What you are asked to do:
Your task is to reproduce exactly the lines from the one containing "Task: Click the rotate 90 degrees icon" through the last line below, both ends included, and nothing else, with no pictures.
_ _ _ _ _
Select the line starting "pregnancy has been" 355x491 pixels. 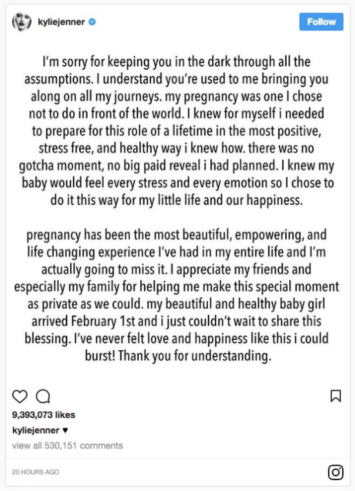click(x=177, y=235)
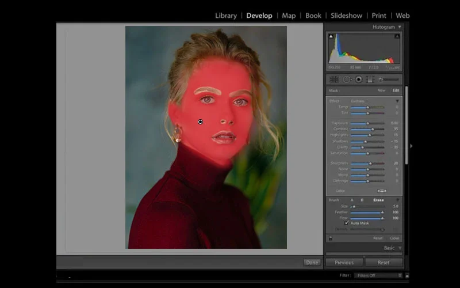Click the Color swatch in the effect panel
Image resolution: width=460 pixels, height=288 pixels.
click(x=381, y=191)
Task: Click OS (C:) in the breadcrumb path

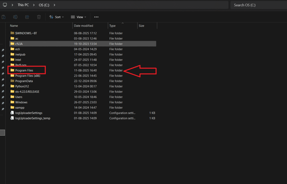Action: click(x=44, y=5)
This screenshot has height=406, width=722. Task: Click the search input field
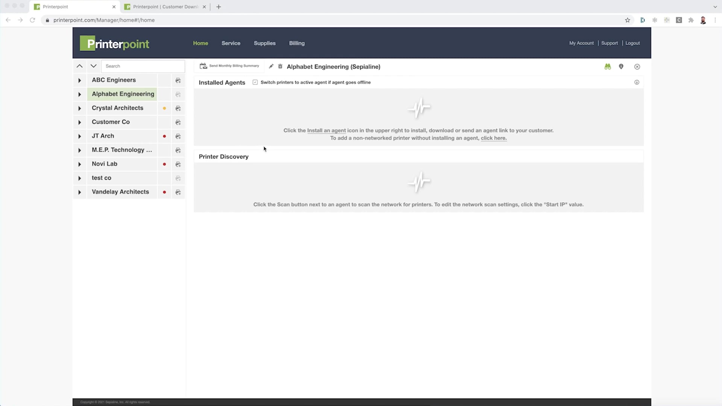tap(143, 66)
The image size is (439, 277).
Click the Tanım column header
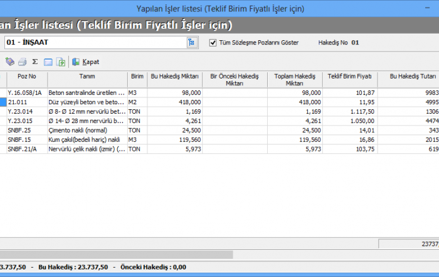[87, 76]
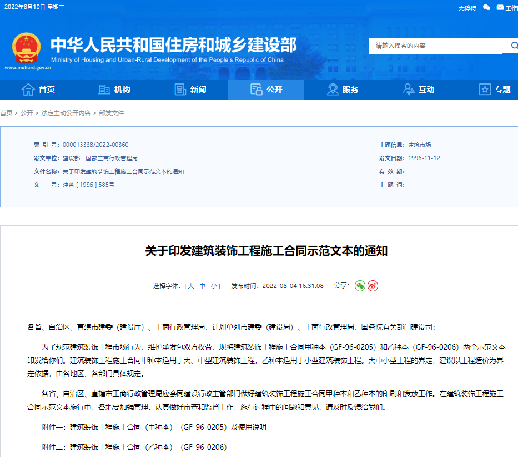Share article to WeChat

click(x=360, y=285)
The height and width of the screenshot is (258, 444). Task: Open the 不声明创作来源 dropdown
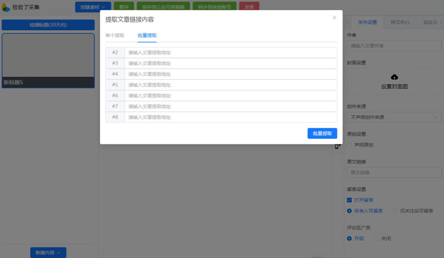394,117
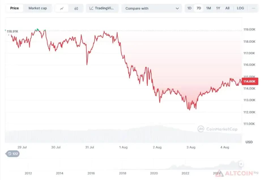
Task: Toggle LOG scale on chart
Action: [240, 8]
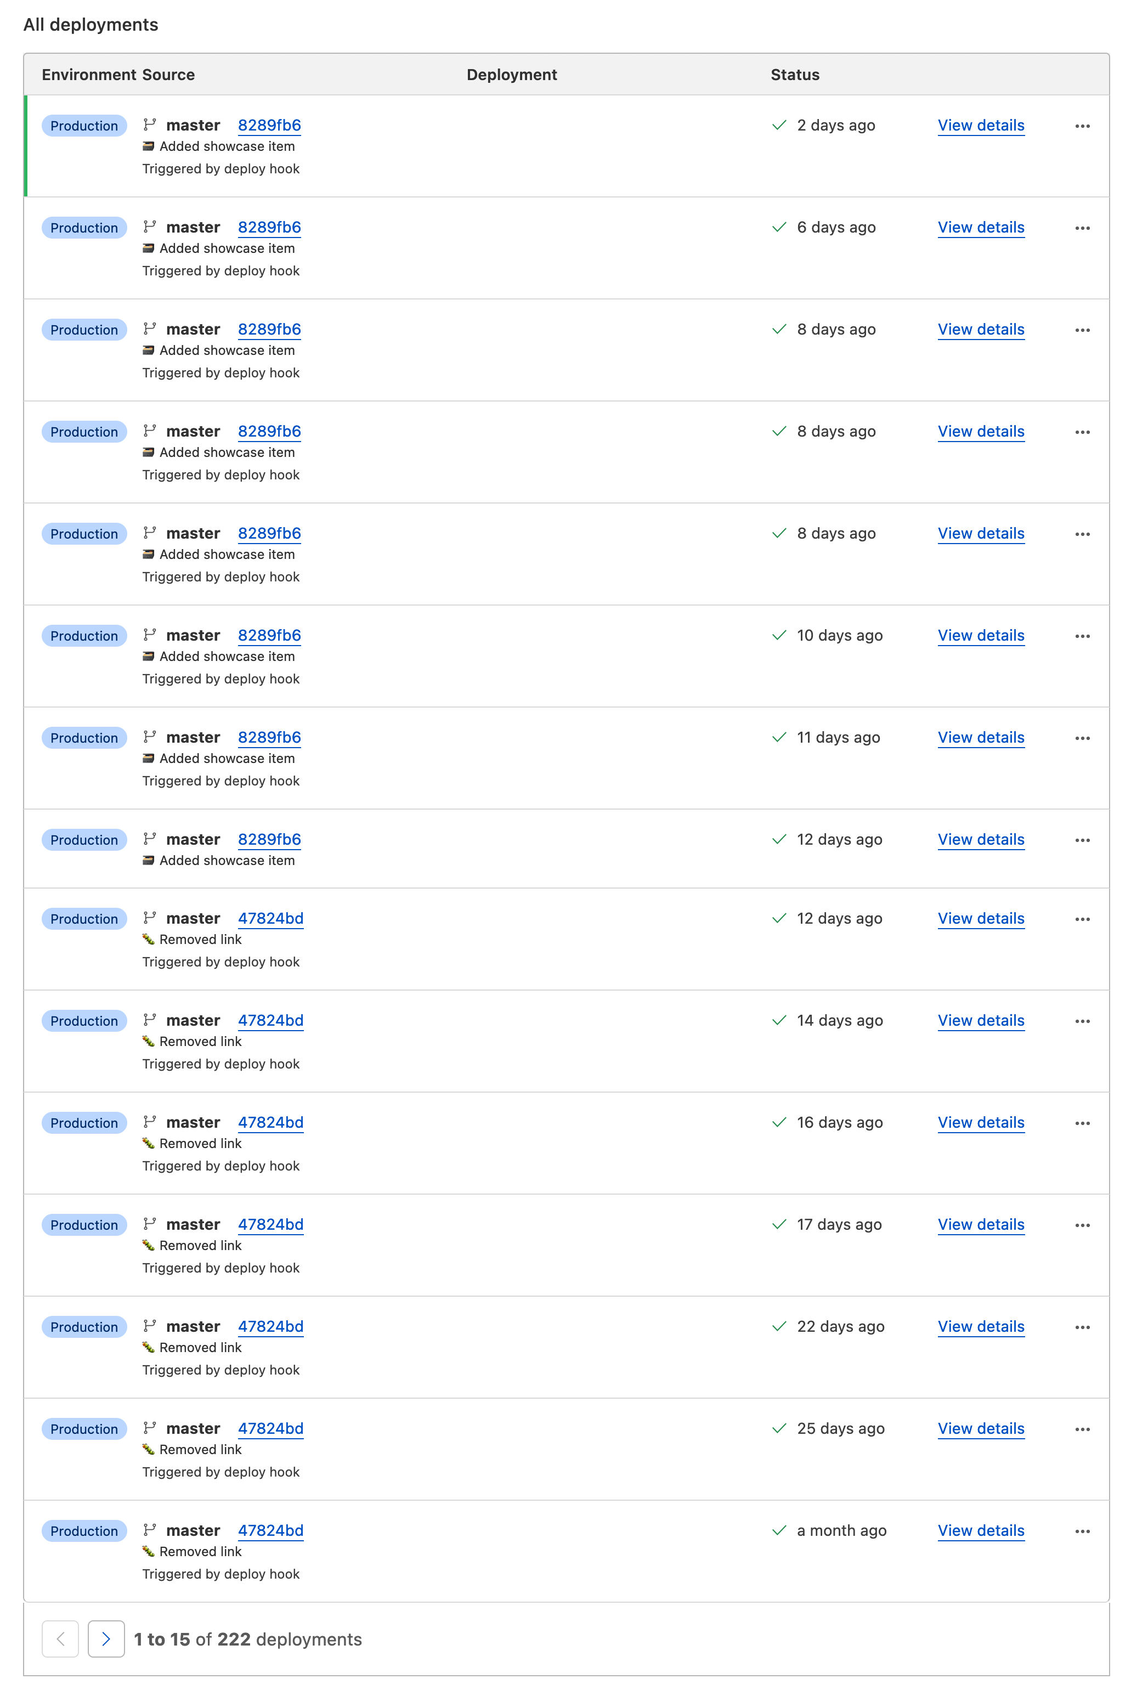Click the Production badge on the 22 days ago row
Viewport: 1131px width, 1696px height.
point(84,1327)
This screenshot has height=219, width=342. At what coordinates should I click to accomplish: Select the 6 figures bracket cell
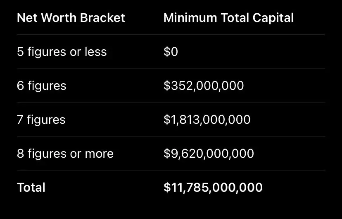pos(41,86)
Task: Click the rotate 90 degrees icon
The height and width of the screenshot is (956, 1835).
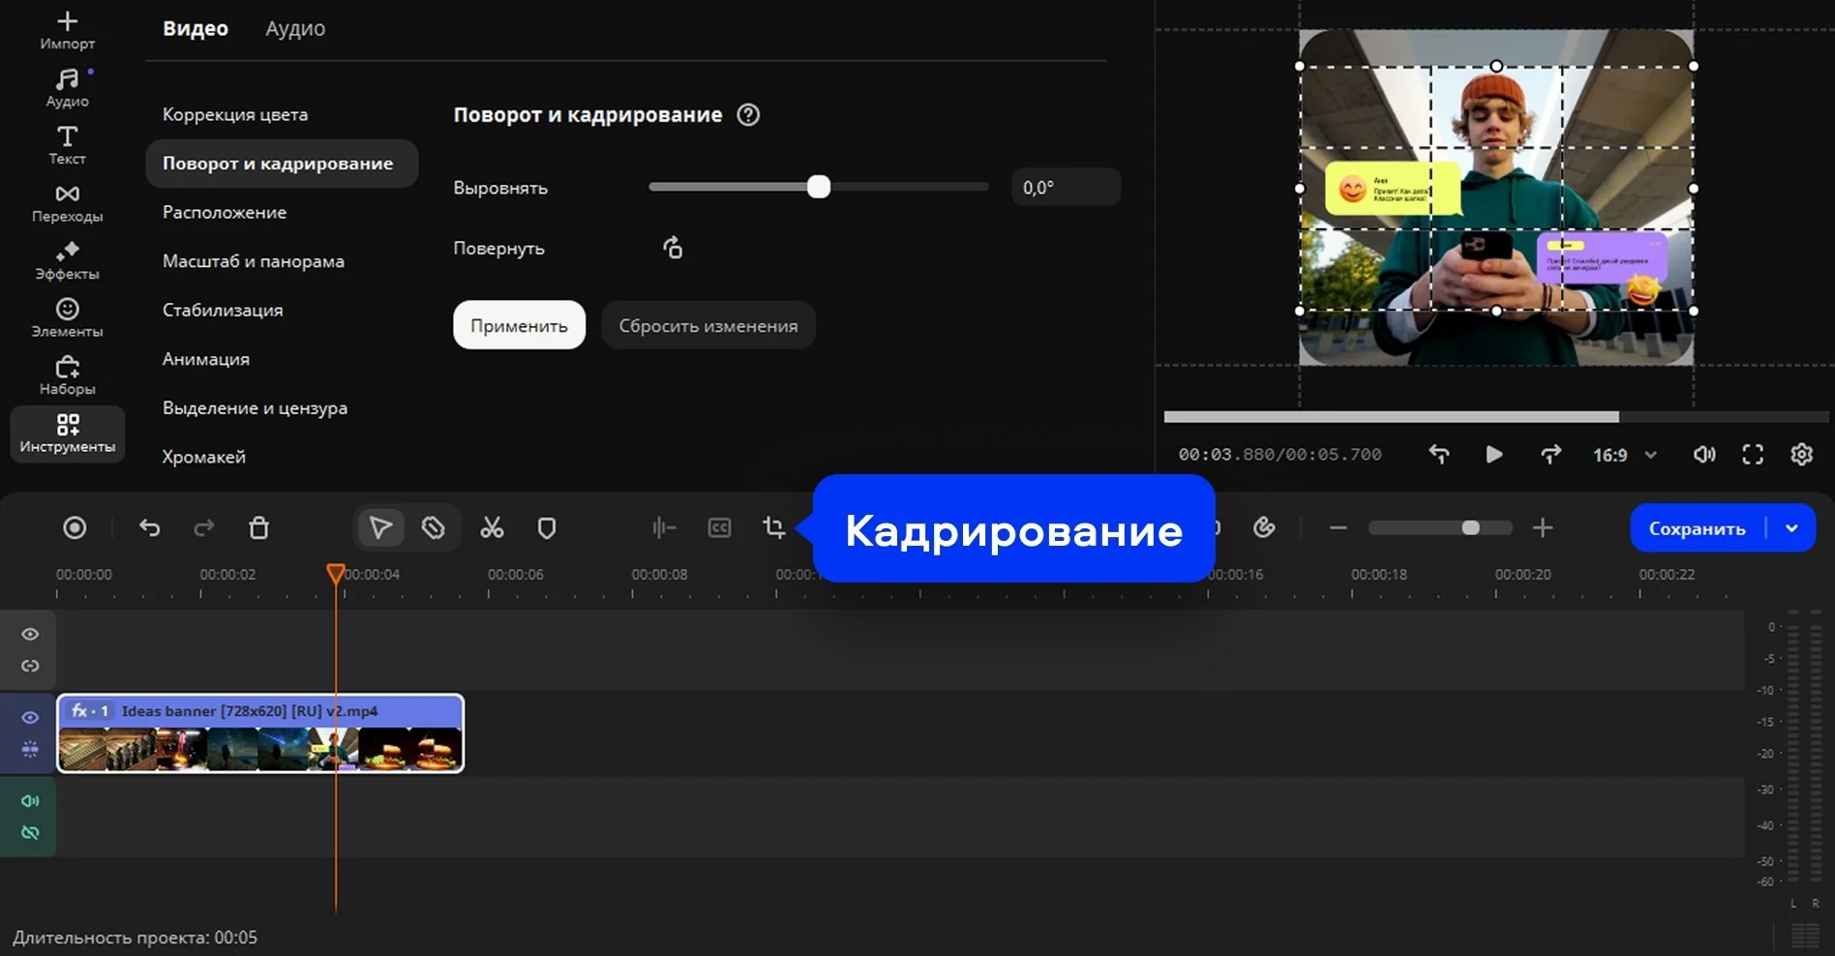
_ _ _ _ _
Output of the exercise:
Task: Click the rotate 90 degrees icon
The height and width of the screenshot is (956, 1835).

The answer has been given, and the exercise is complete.